I was part of Panel 20 “Social Media Networks” together with Professors Jane Fountain (UMass Amherst) and David Landsbergen (Ohio State). Jane presented here theoretical framework on how technology can introduce change into government organizations: “Layering in Public Management: Stability and Change in Digitally Mediated Institutions“. It provided a great framework for the following papers (kudos to the program committee).
I presented my study with the title “A Mandate for Change”: Diffusion of Social Media Technologies Among Federal Departments and Agencies“. In this paper, I present first findings of my interviews with Social Media Directors from the Executive branch of the U.S. federal government. The aim in this paper is to understand how and why social media directors make the decision to adopt social media practices. The Open Government and Transparency memo provided the motivation for this question: The memo states explicitly that government has to become more participatory, transparent and collaborative – and to harness new technologies to accomplish this goal.
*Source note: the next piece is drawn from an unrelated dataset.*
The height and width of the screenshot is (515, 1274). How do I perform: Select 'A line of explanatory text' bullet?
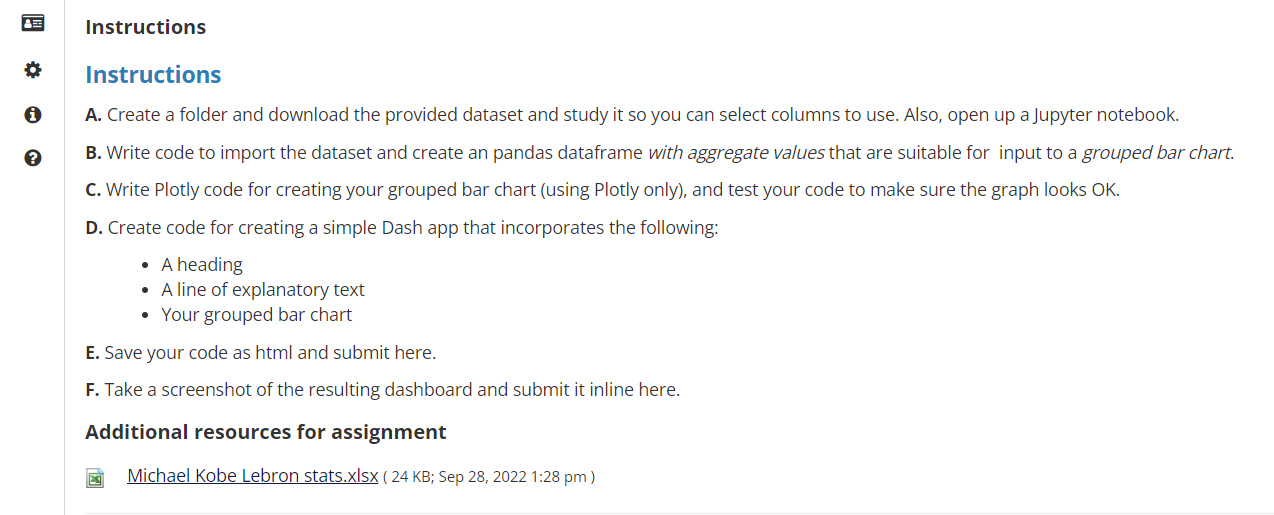(x=263, y=290)
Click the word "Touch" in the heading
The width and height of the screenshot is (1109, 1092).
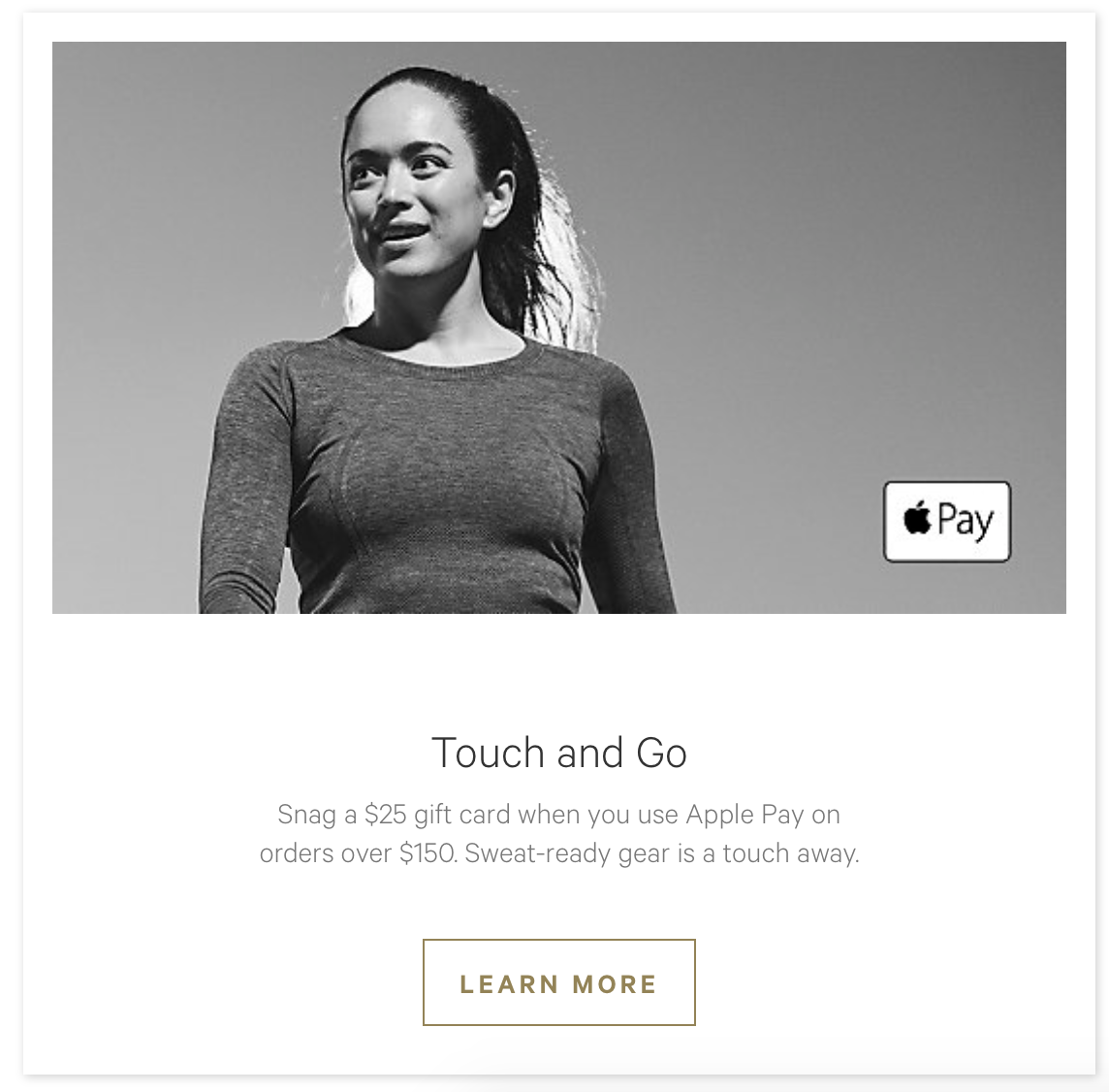tap(488, 753)
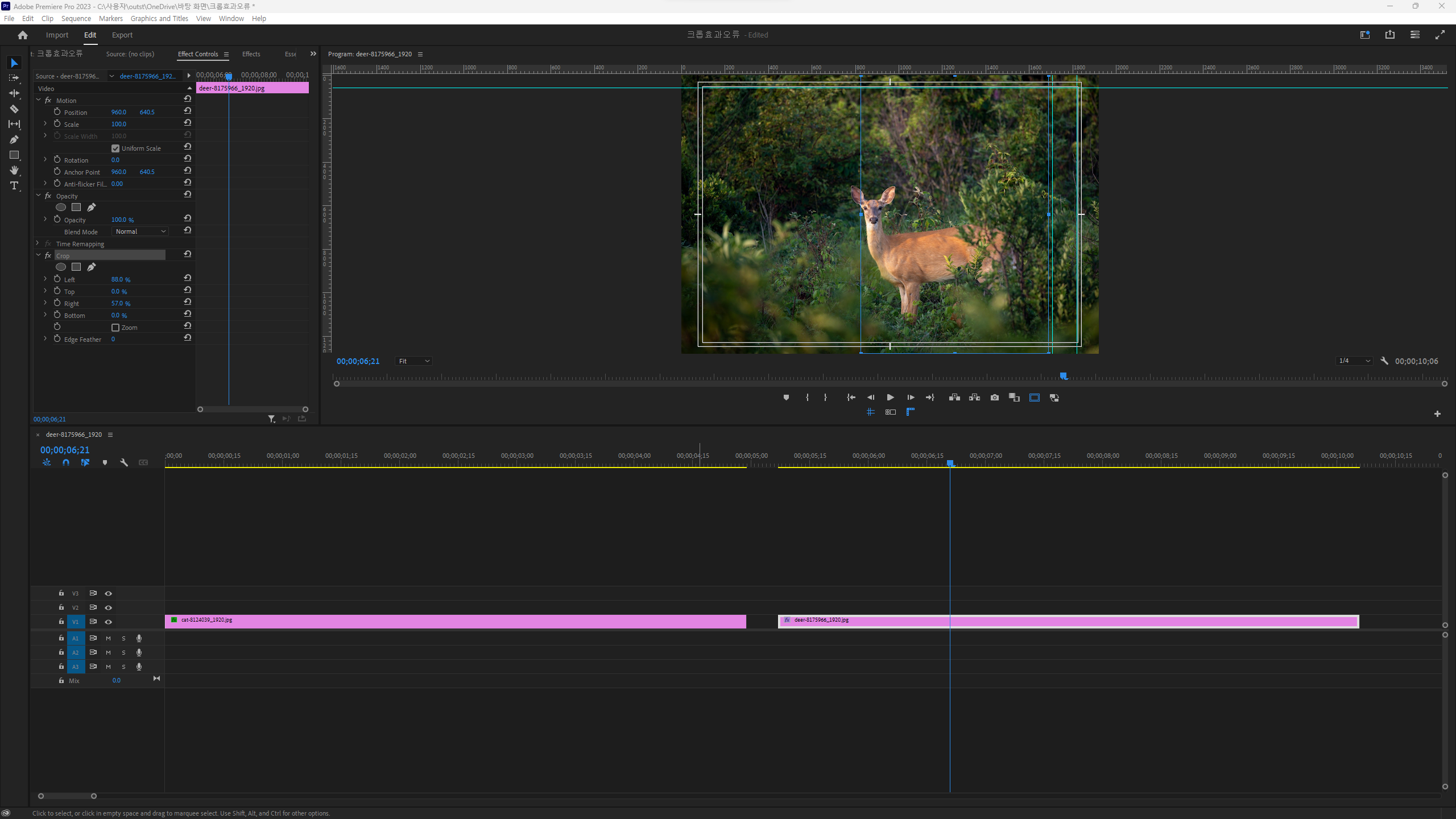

The memo itself is a very broad mandate and in the first two years public managers had very little formal guidance to understand what best practices are, how to organize day-to-day practices, how to fit the use of social media into the existing mission and standard operating procedures when communicating information. Given this lack of formal guidance, I found that public managers are looking at their informal network and use what I call their passive attention network. They are looking at other agencies and departments and emulate practices from other agencies. Based on this finding, I was also able to tease out three different adoption pathways for the use of social media applications: 1) Representation and broadcasting (push); 2) Engagement (pull); and 3) Networking and mingling.
Open questions, that I will address in other papers will include: a) Measuring impact of social media activities; b) Organizational change for the use of social media practices; c) Necessary organizational capabilities for the use of social media applications. I have also collected data from social media directors in the non-profit sector and the corporate sector, so that I will be able to write a comparative study on the use of social media applications.
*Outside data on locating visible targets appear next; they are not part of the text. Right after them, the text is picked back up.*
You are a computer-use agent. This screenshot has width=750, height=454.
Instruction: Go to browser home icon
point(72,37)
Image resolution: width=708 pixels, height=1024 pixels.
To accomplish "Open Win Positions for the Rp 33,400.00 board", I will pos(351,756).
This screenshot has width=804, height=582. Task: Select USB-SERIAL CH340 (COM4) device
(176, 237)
The last panelist, Professor David Landsbergen (Ohio State), presented a research and teaching project in which he analyzed social media policies of nine cities. What I observed – and received proof for with David’s presentation – was that while the federal government has now access to guidance, such as HowTo.gov or the Federal Web Managers Forum, local government officials are struggling immensely with the use of social media applications. There is no guidance, it is unclear to what extent the use of social media makes sense, what the right tools are for what kind of activities, etc.
We will keep the conversation going and are submitting another panel proposal to the upcoming ASPA 2012 conference in Las Vegas.